The output is to match the entries below character for character.

%%

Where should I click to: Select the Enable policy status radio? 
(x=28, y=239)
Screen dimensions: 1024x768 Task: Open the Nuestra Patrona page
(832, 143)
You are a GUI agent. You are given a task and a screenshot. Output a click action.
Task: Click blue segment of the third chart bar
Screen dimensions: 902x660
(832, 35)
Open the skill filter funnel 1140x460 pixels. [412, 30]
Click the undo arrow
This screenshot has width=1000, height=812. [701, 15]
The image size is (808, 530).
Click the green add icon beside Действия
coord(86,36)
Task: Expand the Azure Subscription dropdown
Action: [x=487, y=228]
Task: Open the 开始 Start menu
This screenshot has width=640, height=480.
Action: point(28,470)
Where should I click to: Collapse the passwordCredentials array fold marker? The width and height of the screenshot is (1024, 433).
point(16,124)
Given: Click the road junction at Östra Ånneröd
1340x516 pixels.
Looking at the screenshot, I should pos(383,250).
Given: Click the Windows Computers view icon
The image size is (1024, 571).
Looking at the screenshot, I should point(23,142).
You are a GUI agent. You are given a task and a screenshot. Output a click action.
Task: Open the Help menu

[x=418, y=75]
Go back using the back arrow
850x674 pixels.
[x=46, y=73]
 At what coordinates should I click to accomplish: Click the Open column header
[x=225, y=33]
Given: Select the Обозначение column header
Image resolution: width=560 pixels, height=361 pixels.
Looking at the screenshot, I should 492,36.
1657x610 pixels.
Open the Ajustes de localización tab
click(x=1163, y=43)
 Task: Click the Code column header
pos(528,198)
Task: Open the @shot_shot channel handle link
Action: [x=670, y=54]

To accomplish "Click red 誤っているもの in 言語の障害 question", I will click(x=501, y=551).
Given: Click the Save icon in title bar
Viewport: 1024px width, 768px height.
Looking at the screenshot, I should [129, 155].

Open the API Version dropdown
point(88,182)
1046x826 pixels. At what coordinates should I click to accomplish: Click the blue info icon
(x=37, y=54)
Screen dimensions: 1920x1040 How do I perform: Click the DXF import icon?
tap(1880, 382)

%%

> **Exercise solution**
Where should I click to: Select the Enable policy status radio? 
(x=28, y=239)
Screen dimensions: 1024x768 Task: Open the Nuestra Patrona page
(832, 143)
You are a GUI agent. You are given a task and a screenshot. Output a click action.
Task: Click blue segment of the third chart bar
Screen dimensions: 902x660
(832, 35)
Open the skill filter funnel 1140x460 pixels. [412, 30]
Click the undo arrow
This screenshot has width=1000, height=812. [701, 15]
The image size is (808, 530).
Click the green add icon beside Действия
coord(86,36)
Task: Expand the Azure Subscription dropdown
Action: [x=487, y=228]
Task: Open the 开始 Start menu
This screenshot has width=640, height=480.
Action: point(28,470)
Where should I click to: Collapse the passwordCredentials array fold marker? The width and height of the screenshot is (1024, 433).
point(16,124)
Given: Click the road junction at Östra Ånneröd
1340x516 pixels.
Looking at the screenshot, I should pos(383,250).
Given: Click the Windows Computers view icon
The image size is (1024, 571).
Looking at the screenshot, I should point(23,142).
You are a GUI agent. You are given a task and a screenshot. Output a click action.
Task: Open the Help menu

[x=418, y=75]
Go back using the back arrow
850x674 pixels.
[x=46, y=73]
 At what coordinates should I click to accomplish: Click the Open column header
[x=225, y=33]
Given: Select the Обозначение column header
Image resolution: width=560 pixels, height=361 pixels.
Looking at the screenshot, I should 492,36.
1657x610 pixels.
Open the Ajustes de localización tab
click(x=1163, y=43)
 Task: Click the Code column header
pos(528,198)
Task: Open the @shot_shot channel handle link
Action: [x=670, y=54]

To accomplish "Click red 誤っているもの in 言語の障害 question", I will click(x=501, y=551).
Given: Click the Save icon in title bar
Viewport: 1024px width, 768px height.
Looking at the screenshot, I should [129, 155].

Open the API Version dropdown
point(88,182)
1046x826 pixels. At what coordinates should I click to accomplish: Click the blue info icon
(x=37, y=54)
Screen dimensions: 1920x1040 How do I perform: Click the DXF import icon?
tap(1880, 382)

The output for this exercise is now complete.